Nesse espírito, o Exército é, para os membros do Capitanismo, uma organização que lhes permite uma “situação”, e por isso o passado não conta, nem o presente; apenas conta o futuro que querem construir. Aliás, é preciso assinalar que o passado não apenas não conta como eles, os membros do movimento, nada querem ter com ele. Isso apesar de que, quando ingressaram na carreira militar tinham (ou deveriam ter) consciência do que se dizia nos meios intelectuais à esquerda e liberais de uma maneira geral sobre o que tinha acontecido depois de 1964. O que indica que permanecem na carreira, chegando ao posto de Capitão, fazendo por desconhecer o passado da instituição a que pertencem por livre escolha. O que significa que o Exército nada significa para eles como vocação e missão.
O Capitão Luís Fernando afirma nada querer dizer sobre a “ditadura militar”, mas usa a expressão, seguramente sabendo que, ao usá-la, toma partido na grande crise em que se debatem as Forças Armadas. Por que digo isto? Porque há tempos, Oficial General na Reserva, amigo meu, falou-me de sua surpresa ao ouvir de jovens Oficiais da Marinha que eles faziam questão de desvincular-se de 1964.
Essa observação, já antiga, liga-se à “ditadura militar” do Capitão Luís Fernando e uma e outra apenas traduzem aquilo que escrevi, para espanto de muitos, por ocasião do infausto episódio que envolveu um Tenente do Exército no Rio de Janeiro: que o Exército está − e agora digo as Forças Armadas estão — vivendo um processo de anomia.

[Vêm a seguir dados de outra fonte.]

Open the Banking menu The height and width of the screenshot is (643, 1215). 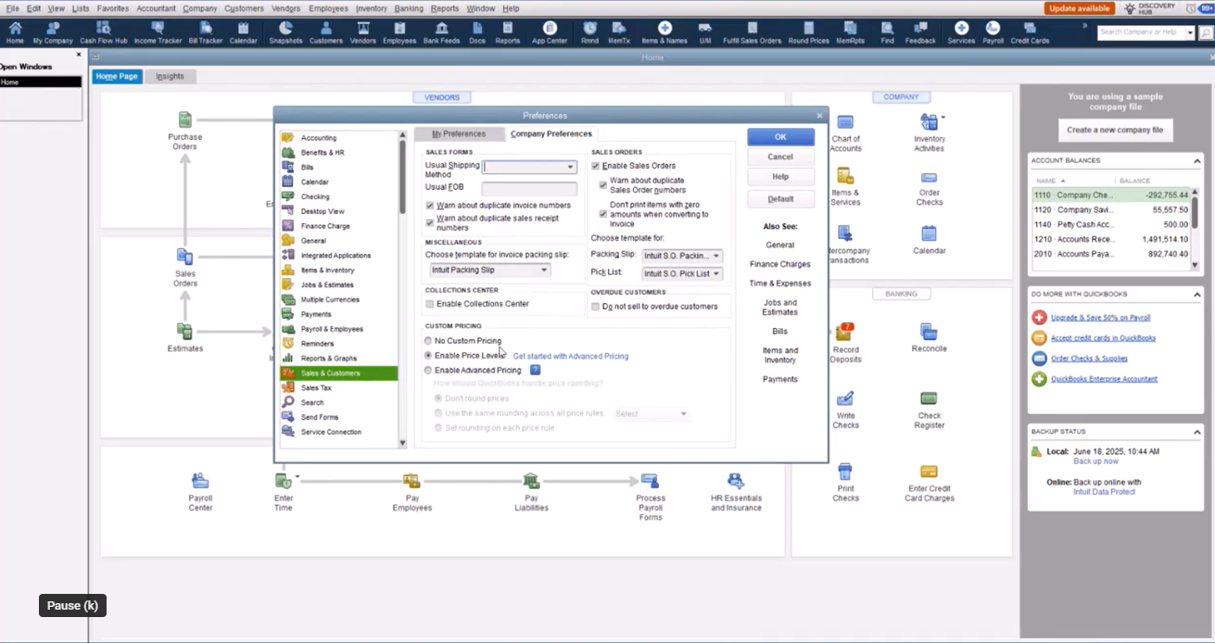pos(408,8)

Uma das características da anomia é que a idéia que une os membros de uma dada organização já não é a mesma para todos os seus membros. Outra, é que alguns membros do grupo rejeitam as normas que regulam o comportamento dos que ao grupo pertencem. Insisto em “rejeitam”, porque não se trata de discordar, acatando as normas.
Rejeitam-nas porque vêem nelas um elemento impeditivo da afirmação de sua individualidade, que julgam estar sendo negada pela organização. No momento em que essa consciência de rejeição se forma, os indivíduos que vivem esse processo de afastamento das normas gerais do grupo irão buscar fora dele, preferencialmente em outra organização ou na sociedade, normas outras que lhe permitam justificar a rejeição e que lhes permitam ou continuar pertencendo ao grupo ou dele se afastar.

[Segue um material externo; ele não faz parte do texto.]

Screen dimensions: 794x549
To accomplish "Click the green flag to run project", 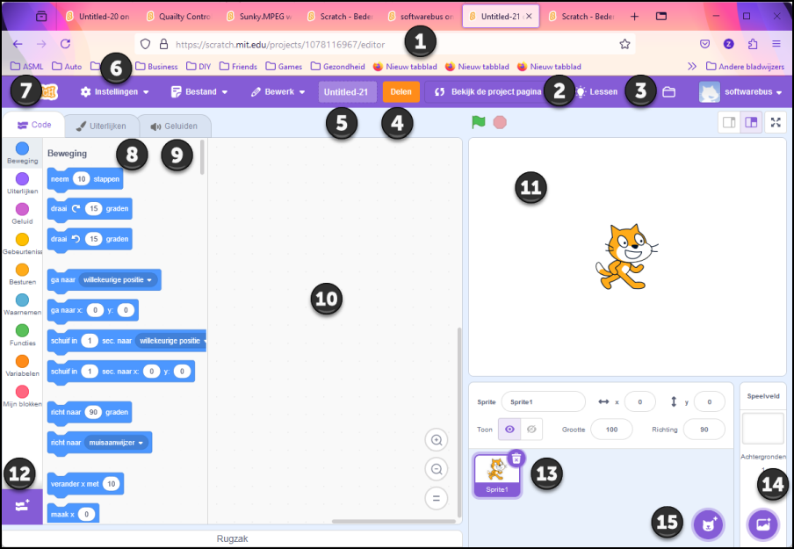I will click(x=479, y=123).
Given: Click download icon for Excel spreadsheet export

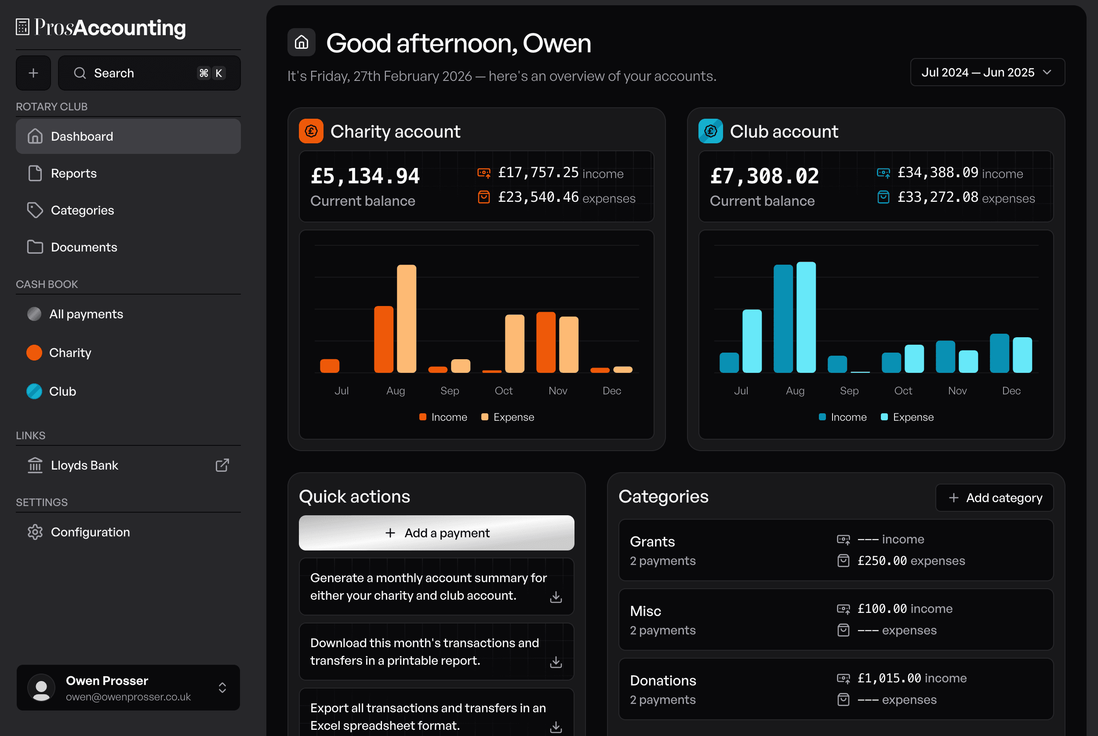Looking at the screenshot, I should pyautogui.click(x=556, y=727).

Há mais. A anomia manifesta-se também quando o aparelho formal que controla o grupo pouco faz para que os membros dele tenham sempre presente a história da organização e, mais importante, sua missão. Uma organização que ao longo de sua história teve condições de afirmar-se como grupo diferenciado na sociedade por ter uma missão específica não se estrutura para oferecer a seus membros uma situação que sirva de trampolim ou passagem para outra situação mais confortável e menos onerosa em termos de compromissos e obrigações. Os partidos políticos − sobretudo quando se corromperam enquanto instituição − são o exemplo de organização-situação.

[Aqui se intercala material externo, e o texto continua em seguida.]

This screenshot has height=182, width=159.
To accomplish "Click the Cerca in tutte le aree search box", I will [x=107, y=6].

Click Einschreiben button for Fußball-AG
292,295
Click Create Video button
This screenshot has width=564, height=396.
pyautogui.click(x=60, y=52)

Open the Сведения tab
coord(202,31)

À medida que a história da organização se perde pela inércia do aparelho formal que a dirige, é apenas natural que a idéia de missão tenda a desaparecer. Ela se esvanecendo, os membros da organização não têm mais laços que os prendam a ela ou entre si, a não ser aqueles materiais (no sentido mais rasteiro da palavra) e se julgam com direito a invocar normas mais gerais para afirmar sua individualidade dentro e fora da organização. Invocam essas normas seja para alterar de cabo a rabo a organização, ou dela se afastar com glória ou ”martirizado” ao ser expulso.
A rejeição das normas é um ato individual; o esquecimento da História e do sentido de missão é coletivo, mas a responsabilidade maior pelo fato recai sobre os Comandos, se considerarmos as Forças Armadas.
É importante procurar estabelecer a semelhança ou diferença entre os Capitães de 1962 e os que integram, agora, o chamado Capitanismo.
Em 1962, Capitães, Majores e até mesmo Coronéis organizavam-se para oferecer resistência a qualquer movimento que, tendo início no Governo Goulart ou vindo de forças políticas organizadas fora do Governo, mas contando com seu apoio, pretendesse destruir a forma de governo e de organização da sociedade de então. Os que viveram aqueles meses sabem que a doutrina que inspirava os grupos que procuravam se organizar no País, sem coordenação praticamente até março de 1964, era em muitos casos defensiva − podendo, em alguns poucos deles, ser defensivo-ofensiva, como se evidenciou na ação dos Generais Luís Carlos Guedes, logo seguida (e sob o comando do comandante da IV RM) pela do General Mourão.
Não se invocavam direitos constitucionais para legitimar qualquer ação contra as autoridades da época; invocava-se, isto sim, o sentido de missão das Forças Armadas, sobretudo do Exército. Para os que se organizavam, as Forças Armadas não poderiam permitir uma transformação abrupta da ordem social e política, muito menos da essência da organização militar, como se evidenciara na revolta dos marinheiros e na reunião no Automóvel Clube do Rio de Janeiro no dia 30 de março de 1964.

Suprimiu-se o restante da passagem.